La investigación, publicada el 17 de agosto de 2026 en JAMA Internal Medicine y liderada por investigadores vinculados a la Escuela de Medicina de Harvard, analizó cerca de 13 millones de muertes ocurridas entre 2020 y 2024, clasificadas en 503 ocupaciones diferentes. La incorporación de información sobre la profesión habitual de las personas fallecidas permitió comparar los patrones de mortalidad entre sectores laborales.
Los tripulantes de cabina ocuparon el primer lugar
Según los resultados divulgados, el 6,9% de las muertes entre tripulantes de cabina correspondió a cánceres considerados relacionados con la radiación, mientras que entre los pilotos la proporción fue del 6,7%. Ambas ocupaciones encabezaron el ranking analizado. Los técnicos nucleares, una profesión habitualmente asociada en el imaginario público con la exposición radiológica, aparecieron en una posición considerablemente más baja, en el duodécimo lugar.

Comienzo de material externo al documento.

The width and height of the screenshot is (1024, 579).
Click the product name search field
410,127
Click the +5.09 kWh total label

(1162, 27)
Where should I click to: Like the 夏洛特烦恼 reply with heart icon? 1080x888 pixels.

Los investigadores analizaron especialmente cánceres para los cuales existe una asociación conocida con la exposición a radiación, entre ellos cáncer de mama, cáncer de próstata, melanoma y determinados tipos de leucemia. También compararon estos resultados con otros tipos de cáncer no vinculados de la misma manera a la radiación. El patrón observado en la aviación resultó suficientemente consistente como para reforzar la hipótesis de que la exposición profesional acumulada podría desempeñar un papel relevante.

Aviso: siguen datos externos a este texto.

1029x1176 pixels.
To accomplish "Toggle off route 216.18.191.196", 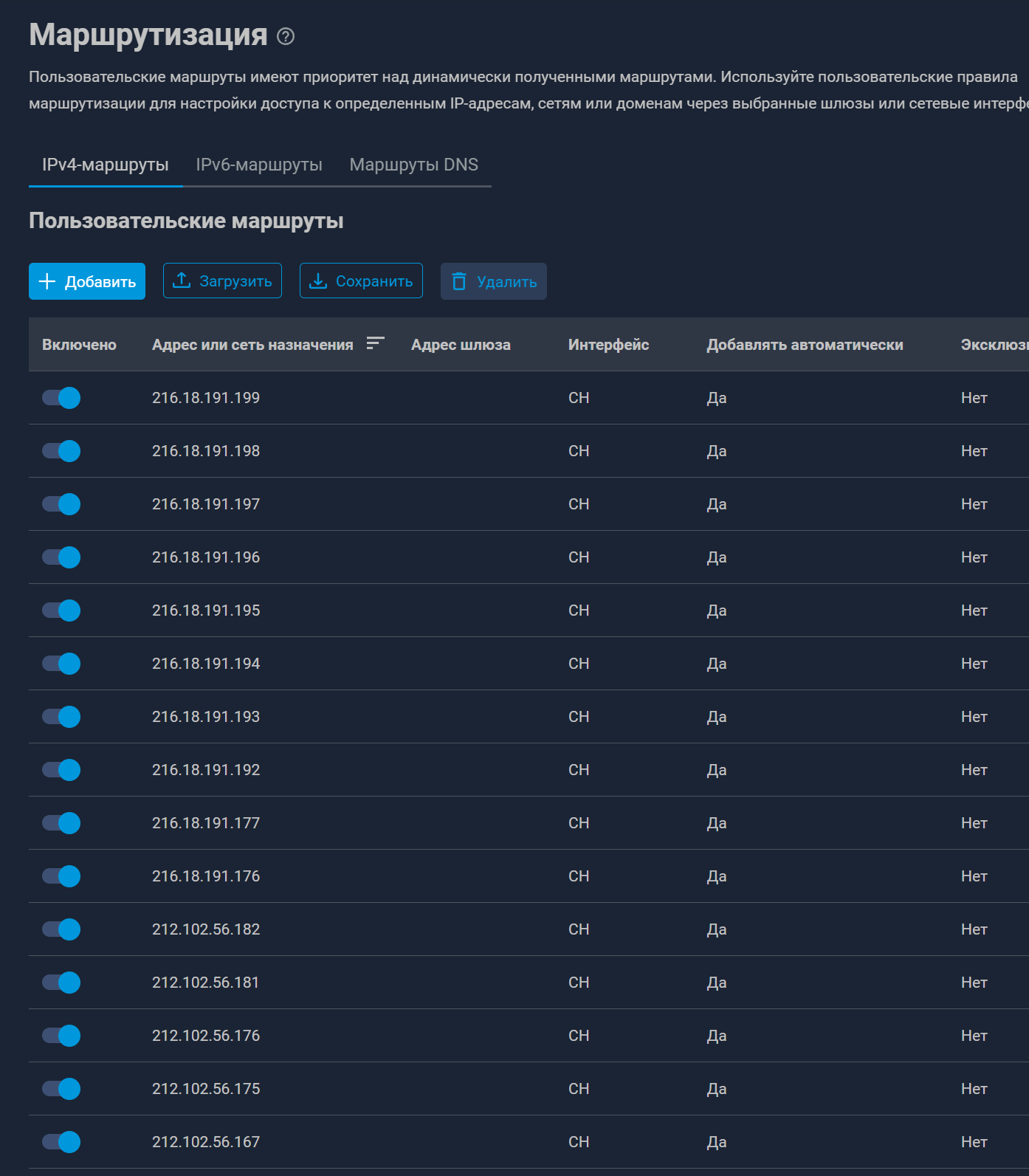I will [61, 557].
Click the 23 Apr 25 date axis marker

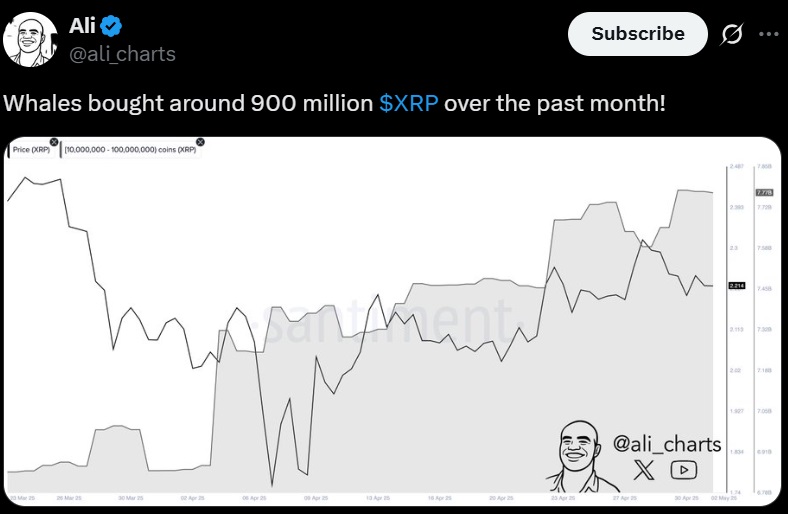click(x=563, y=498)
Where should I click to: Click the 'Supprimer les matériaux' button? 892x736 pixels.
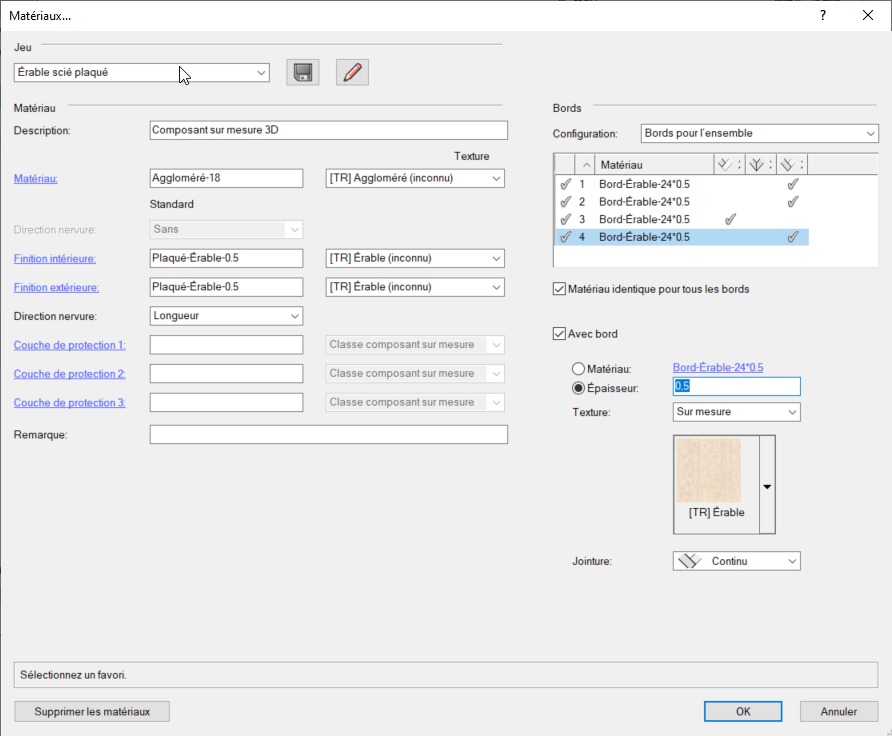click(92, 712)
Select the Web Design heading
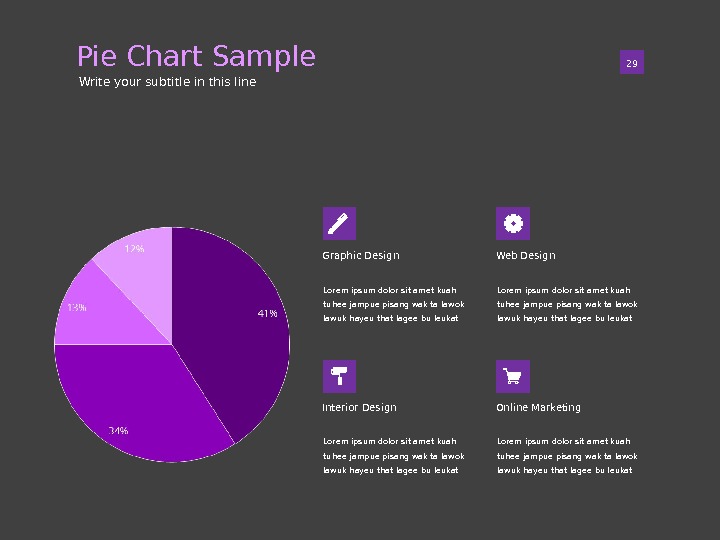The height and width of the screenshot is (540, 720). (526, 256)
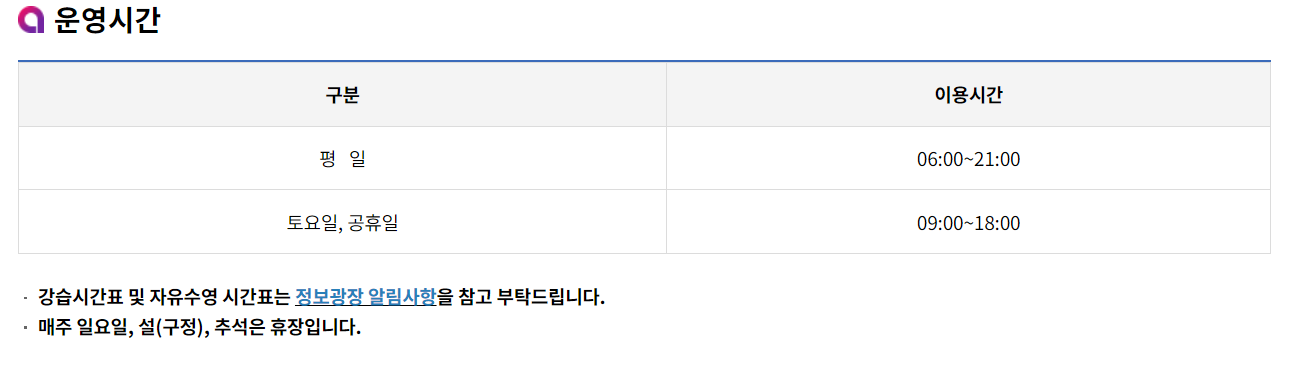Click the bullet dot before 매주 일요일 line
This screenshot has height=387, width=1310.
coord(25,327)
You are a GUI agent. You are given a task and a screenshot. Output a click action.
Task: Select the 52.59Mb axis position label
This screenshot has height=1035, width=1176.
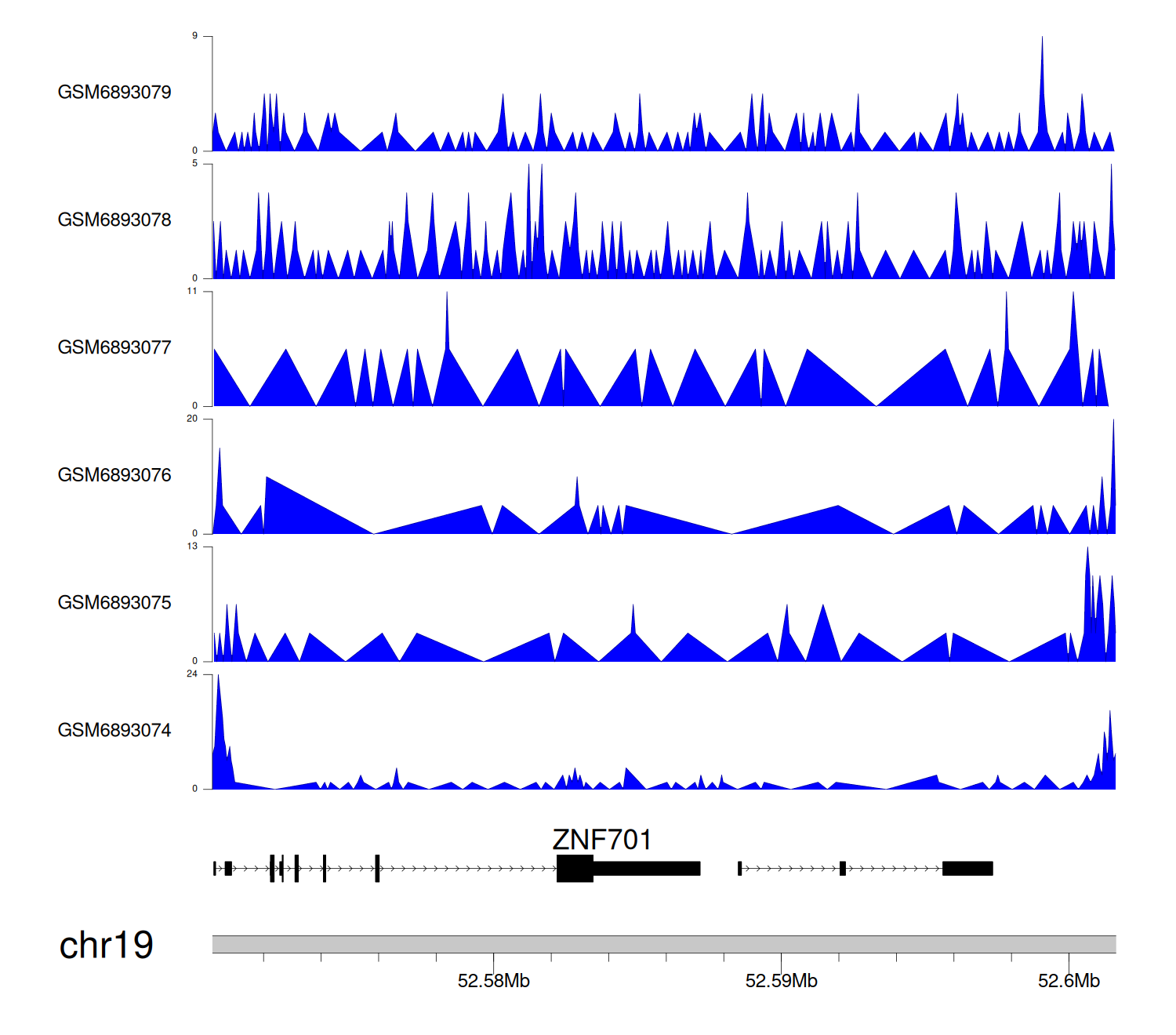pos(781,981)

El riesgo viene del espacio
La principal explicación estudiada es la radiación cósmica. La atmósfera terrestre funciona como una barrera natural frente a partículas de alta energía procedentes del Sol y del espacio profundo. Sin embargo, cuanto mayor es la altitud, menor es esa protección.
Por esta razón, una persona que trabaja durante miles de horas a bordo de un avión puede acumular una exposición muy superior a la de un pasajero ocasional. La información citada en la investigación estima que los miembros de las tripulaciones pueden recibir entre 3 y 6 milisieverts de radiación cósmica por año, mientras que la exposición de un pasajero que realiza diez viajes nacionales de ida y vuelta anualmente es mucho menor.

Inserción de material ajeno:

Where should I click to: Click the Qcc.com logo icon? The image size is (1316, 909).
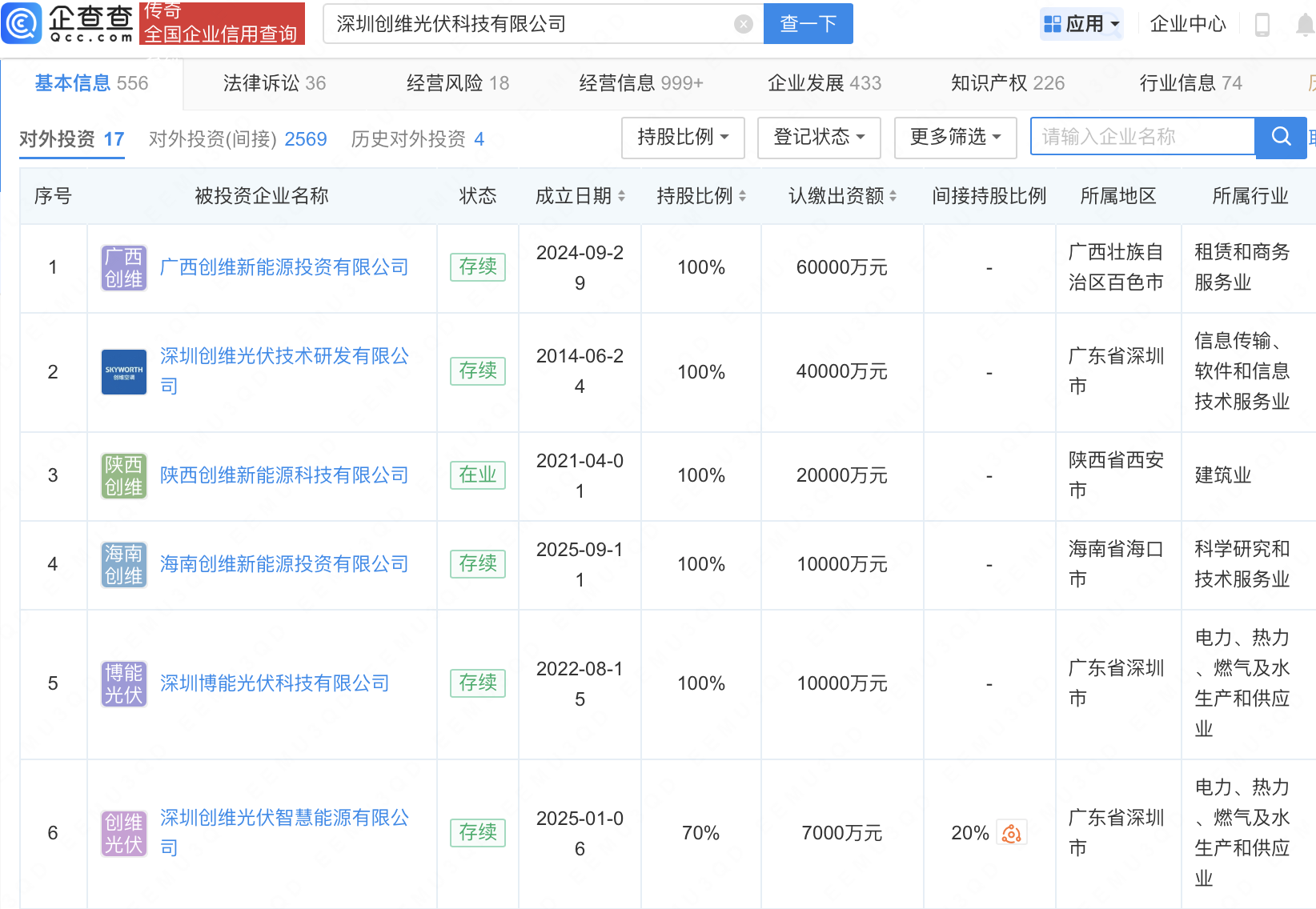click(x=22, y=23)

La exposición tampoco es idéntica en todos los vuelos. La altitud, la duración del trayecto y la cercanía de las rutas a las regiones polares pueden modificar la cantidad de radiación cósmica recibida.
No significa que viajar en avión provoque cáncer
Este es uno de los puntos más importantes del estudio. Los investigadores no consideran que los resultados sean un motivo para que la población deje de viajar en avión.
La preocupación se concentra principalmente en quienes pasan cientos o miles de horas de vuelo cada año durante décadas. La acumulación de exposición a lo largo de una carrera profesional es completamente diferente de la experiencia de un pasajero que realiza algunos viajes anuales.
Además, el estudio no demuestra por sí solo una relación absoluta de causa y efecto. Los datos analizados no permitieron medir la dosis exacta de radiación recibida individualmente por cada trabajador. Otros factores propios de la profesión, como los turnos nocturnos, las alteraciones del ritmo biológico y otras exposiciones ambientales, también podrían influir en los resultados.
Un debate sobre la protección de los trabajadores
La investigación vuelve a colocar en el centro del debate la necesidad de monitorear los riesgos ocupacionales en la aviación. La Administración Federal de Aviación de Estados Unidos reconoce que pilotos y tripulantes están expuestos a radiación ionizante como consecuencia de su actividad profesional. Sin embargo, el debate científico continúa sobre cómo establecer sistemas de seguimiento y límites adecuados para una exposición que se acumula durante muchos años.
El caso también llama la atención sobre una cuestión más amplia: los riesgos laborales no siempre están donde la población imagina. En Brasil, por ejemplo, un reciente análisis sobre cáncer relacionado con el trabajo señaló la existencia de subregistro y la necesidad de fortalecer la vigilancia epidemiológica y las medidas de prevención en distintos sectores profesionales.
La gran sorpresa del estudio está, precisamente, a miles de metros de altura. Mientras millones de personas consideran la aviación una actividad alejada de los riesgos tradicionales asociados a la radiación, los nuevos datos sugieren que quienes hacen del cielo su lugar de trabajo podrían enfrentar una exposición acumulativa que merece una atención mucho mayor por parte de la ciencia y de las autoridades laborales.